Лучшее средство от любви (СИ) - Чередий Галина. Страница 37
— Слушай, Полин, чтобы совсем уж закрыть тему с тем недоразумением в баре и она не портила нам все…
— Зарицкий, никто эту тему и не поднимает. Я уж точно.
Ладно, сейчас самое время схохмить или ляпнуть заводящую пошлость. Но мой мозг позорно буксовал. Не знаю почему. Вроде было даже в самой походке Белоснежки что-то, что делало все мои замыслы оправдаться (невиданное, бля, дело!) бесполезными. Не имеющими никакого сраного значения. Но ведь бабам всегда нравится, когда мужик оправдывается. Признает вину даже там, где ее нет. Извивается, как уж, в попытке найти ту самую выигрышную комбинацию слов на миллион.
— Однако ты точно поднимала ее там в баре. — Сука, ну вот и на хрена я продолжаю? Сказала — пофиг ей. Радуйся, придурок! — Мои шары это подтверждают.

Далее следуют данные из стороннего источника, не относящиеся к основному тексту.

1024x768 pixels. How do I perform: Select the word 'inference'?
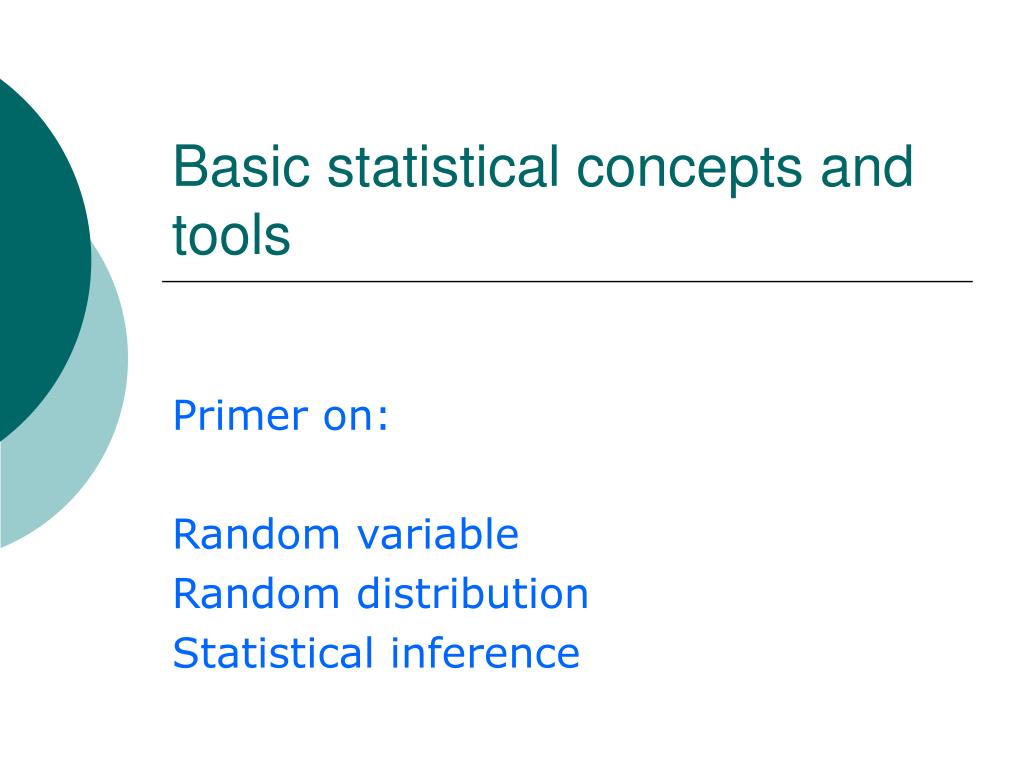(x=485, y=653)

— Вот, кстати, у этих самых твоих шаров мне стоит попросить прощения. И я это намерена обязательно сделать, — ухмыльнулась рыбка моя с намеком на циничность. Где Полина и где циничность, но вот же оно. — Они пострадали почти безвинно.
— Да неужели?
— Ага, зацепило их случайно, пока моя дурацкая романтичность билась в предсмертных судорогах. — Она стремительно опустила руку на мою ширинку, огладив пострадавших, и меня прямо качнуло. Вот только сам не понял куда сильнее — вперед, в ее ладошку плотнее вжаться, шипя сквозь зубы «да-а-а, еще, детка» или от нее из-за совсем чуждой для моей Белоснежки волны колючего холода.
— Это ты к чему?
— К тому, Зарицкий, что, как в стишке, мужчины нужны разные. Одни лишают тебя невинности фактически, другие разбивают сердце и надежды, третьи это самое сердце собирают по-новому, осколками теперь наружу, избавляя от идиотской, никому не нужной сентиментальности. За что я тебе весьма благодарна. Внезапно поняла, что именно вот такая конструкция сердца, состоящая из одних острых граней наружу, об которые кто хочешь изрежется в хлам, но до тебя не доберется — идеальна.

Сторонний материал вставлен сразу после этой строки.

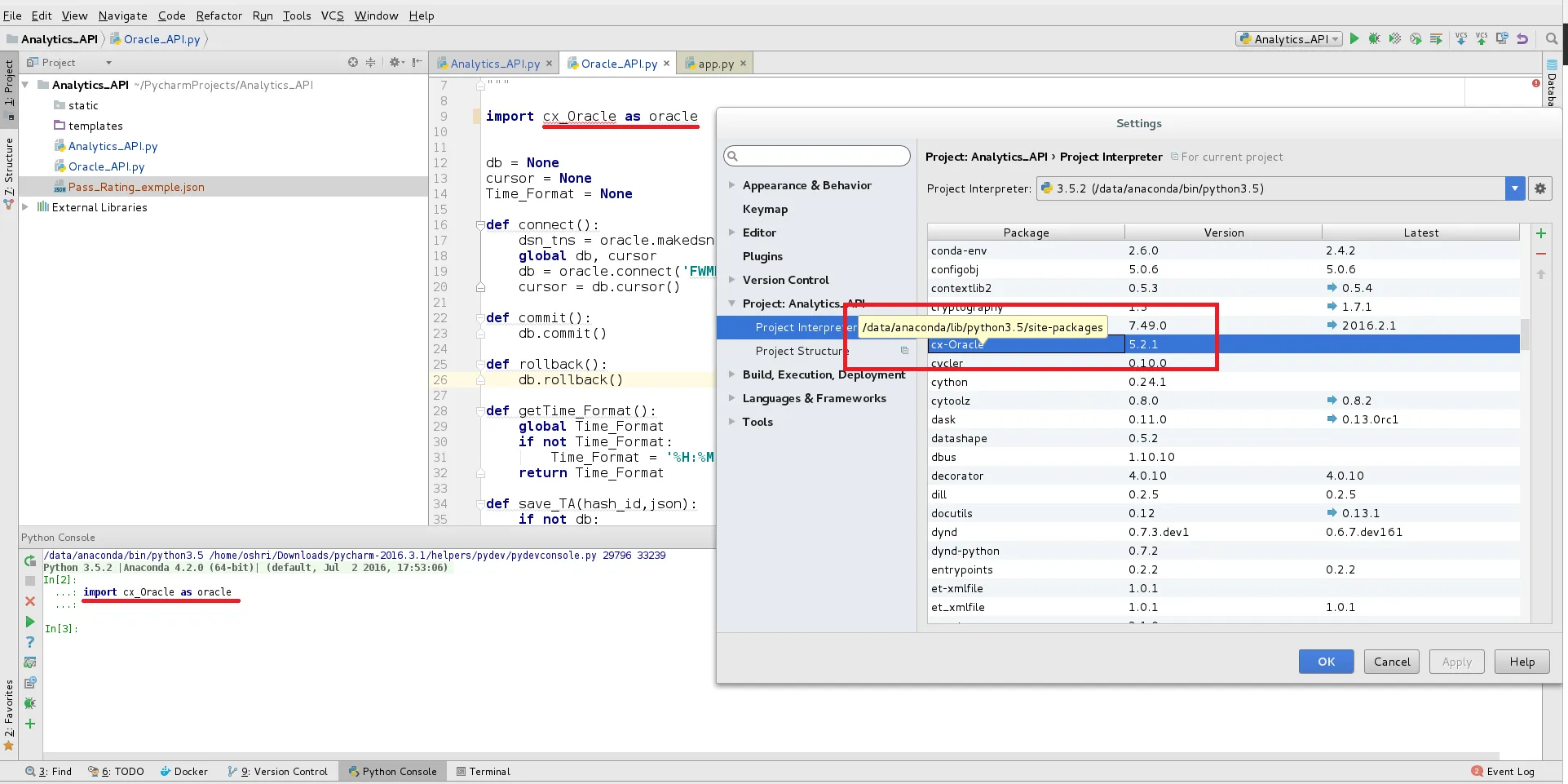
Task: Click the VCS update project icon
Action: click(1461, 38)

— Ну… — Сука. — Рад быть полезным.
Глава 23
Испытывали ли вы когда-либо чувство внезапного огромного облегчения? Такого, будто вы только что сбросили со своих плеч тяжеленный рюкзак, который тащили в гору под палящим солнцем? Вот просто остановились, сняли лямки, скинули груз, развязали тесемки и посмотрели внимательно на то, что внутри? А там — ну ничего полезного. Только огромные кирпичи сомнений, обид, детских страхов, юношеских иллюзий вкупе с таким же незрелым максимализмом. Ни тебе уверенности в себе, ни кайфа от того, что делаешь, ни восторженного упоения просто тем, что солнце светит, трава зеленеет, птички поют и вообще жизнь прекрасна! И, постояв минуту над этим ненужным грузом, пошли себе дальше налегке. Было такое?
Вот у меня создалось впечатление, что именно это со мной и произошло. В одну секунду. В один краткий миг. В то самое мгновение, когда я приняла решение просто взять то, что мне предлагают, насладиться этим сполна, а потом просто ускакать горной козочкой дальше, легко цокая копытцами по казавшимся ранее неприступными скальным выступам.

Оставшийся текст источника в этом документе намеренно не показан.